Saúde Digestiva



Doença Inflamatória do Intestino: Entrevista da Prof. Marília Cravo à agência Lusa

Gastrenterologistas e doentes com doenças inflamatórias do intestino alertam para as dificuldades no acesso a consultas da especialidade e à realização de exames complementares necessários para monitorizar a resposta a terapêuticas inovadoras e evitar complicações da doença.

Na véspera de assinalar o Dia Mundial da Doença Inflamatória do Intestino, que inclui a doença de Crohn e a Colite Ulcerosa, a vice-presidente da Sociedade Portuguesa de Gastroenterologia (SPG), Marília Cravo, e a presidente da Associação CrohnColite Portugal, Vera Gomes, falaram à agência Lusa sobre a necessidade de melhorar o acesso ao tratamento e acompanhamento destes doentes.”Neste momento, um dos principais problemas é o acesso à consulta da especialidade, às consultas de seguimento, à realização de exames complementares de diagnósticos, porque no tratamento destas doenças não importa só um diagnóstico precoce e o início de uma terapêutica eficaz”, disse Marília Cravo.

Apesar de haver tratamentos inovadores muito eficazes, está cada vez está mais demonstrada a necessidade de avaliar se o doente está a responder ou não a essa terapêutica, considerou.

“Essa avaliação deve ser feita aos três, seis meses e se [o doente] não estiver a responder deve mudar para outro tipo de tratamento”, o que implica “uma disponibilidade de consultas, de acesso a exames endoscópicos, colonoscopias, exames de radiologia, ressonâncias que, infelizmente, está cada vez mais difícil em, pelo menos, muitos hospitais, em muitos serviços de gastrenterologia, do país”, observou.

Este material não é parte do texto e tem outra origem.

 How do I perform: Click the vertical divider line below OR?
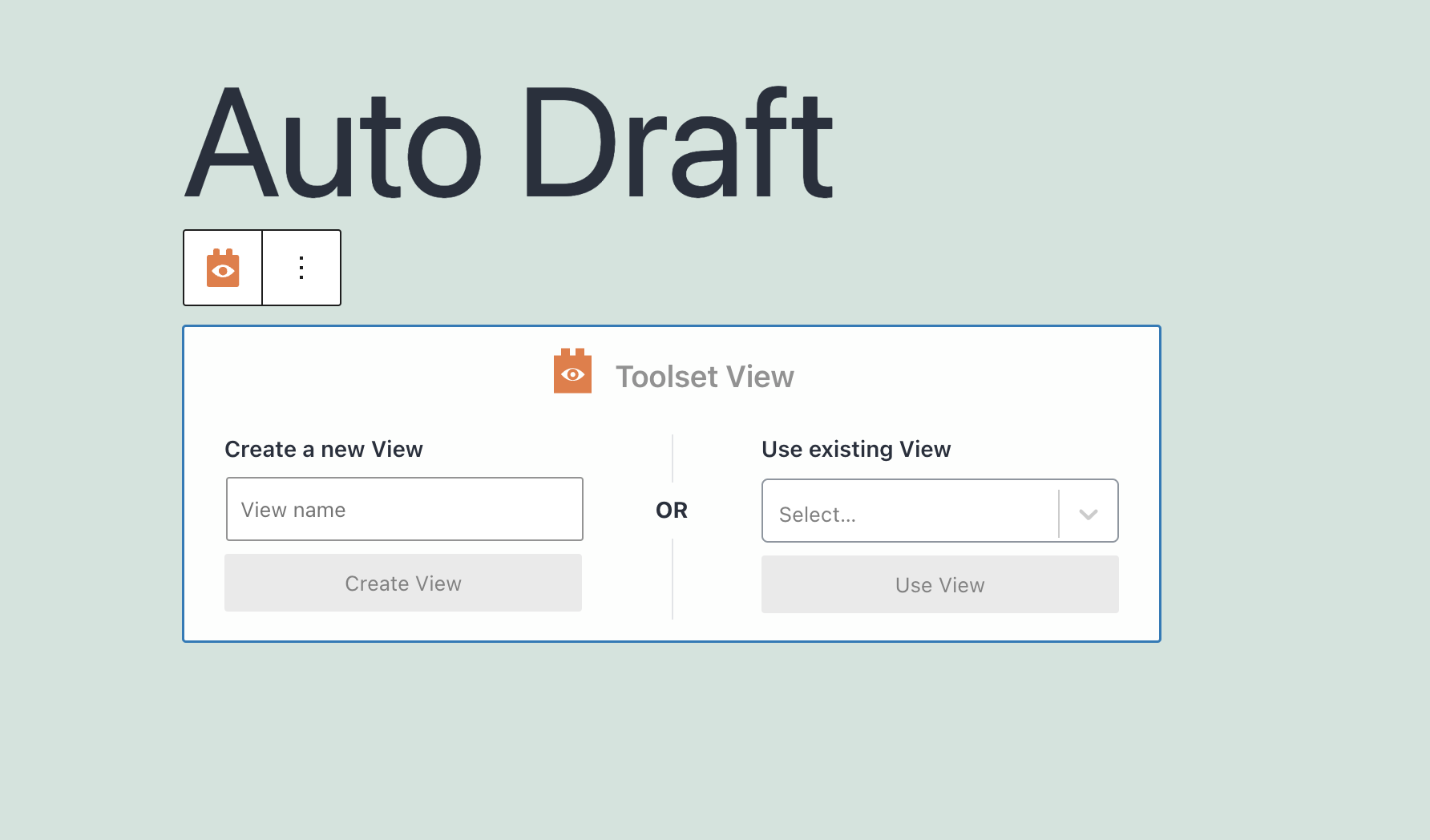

Marília Cravo adiantou que a “crise que o Serviço Nacional de Saúde está a viver, pelo menos em certas zonas do país, em certos setores, é, de facto, um problema para a estratégia de iniciar tratamento precoce e monitorizar a resposta” ao tratamento, para diminuir a probabilidade de o doente desenvolver complicações e progredir para formas de doença mais grave.

Em Portugal estima-se que estas doenças afetem cerca de 25 mil pessoas, sobretudo adultos jovens, 25% dos quais em idade pediátrica, uma incidência que tem vindo a crescer, aproximando-se, por exemplo, da incidência dos países da Europa do Norte que é das mais elevadas.

Desde 2000, tem havido “muitos avanços no tratamento destas doenças”, com os fármacos biológicos, “que mudaram muito a história natural da doença, evitando formas graves e complicadas da doença”.

Mas, observou, estes tratamentos são mais eficazes quando instituídos precocemente e, por isso, “há um grande esforço” dos gastrenterologistas e também dos pediatras, para que os doentes sejam referenciados quando surgem as primeiras queixas, que se manifestam na idade adulta por diarreia, perdas de sangue, dores abdominais, falta de apetite, e na idade pediátrica, além disto tudo, em atraso de crescimento.

Vera Gomes, 43 anos, foi diagnosticada com colite ulcerosa aos 27 anos. Desde então aprendeu a viver com a doença e a dedicar pelo menos seis horas diárias ao seu acompanhamento, o que disse provocar “um desgaste físico e mental gigante”.

“É um casamento sem divórcio. Só a morte nos vai separar”, comentou, defendendo que “o acesso ao tratamento e ao acompanhamento célere é extremamente importante”.

A doente contou que um dos motivos pelos quais o seu diagnóstico foi relativamente rápido foi por ter um subsistema de saúde que possibilitou ir a um especialista num hospital privado.

“Caso contrário, o tempo médio de diagnóstico em Portugal por uma doença inflamatória de intestino é de cerca de dois anos”, notou, considerando-se “uma sortuda” neste aspeto de ter sido diagnosticado em seis meses.

Vera Gomes voltou a alertar para a necessidade de os especialistas dos hospitais privados poderem prescrever com comparticipação medicamentos biológicos, como acontece para os doentes do foro da dermatologia e reumatologia, uma possibilidade que foi barrada em 2017.

“A injeção que faço de dois em dois meses custa 3.000 euros (…). É impossível as pessoas conseguirem suportar este custo sem que haja uma comparticipação”, elucidou.

Alertou ainda para a “grande disparidade geográfica” no acesso ao tratamento: “Há doentes que têm de se deslocar 100, 200 quilómetros para fazer um tratamento ou para levantar a medicação no hospital”, o que tem um impacto financeiro não negligenciável.

Para assinalar a efeméride, a SPG vai realizar na segunda-feira uma sessão de esclarecimento sobre “Qual o melhor modelo para tratar estas doenças — Centros de referência, Centros de Responsabilidade Integrada, Unidas Especializadas ou outros?”.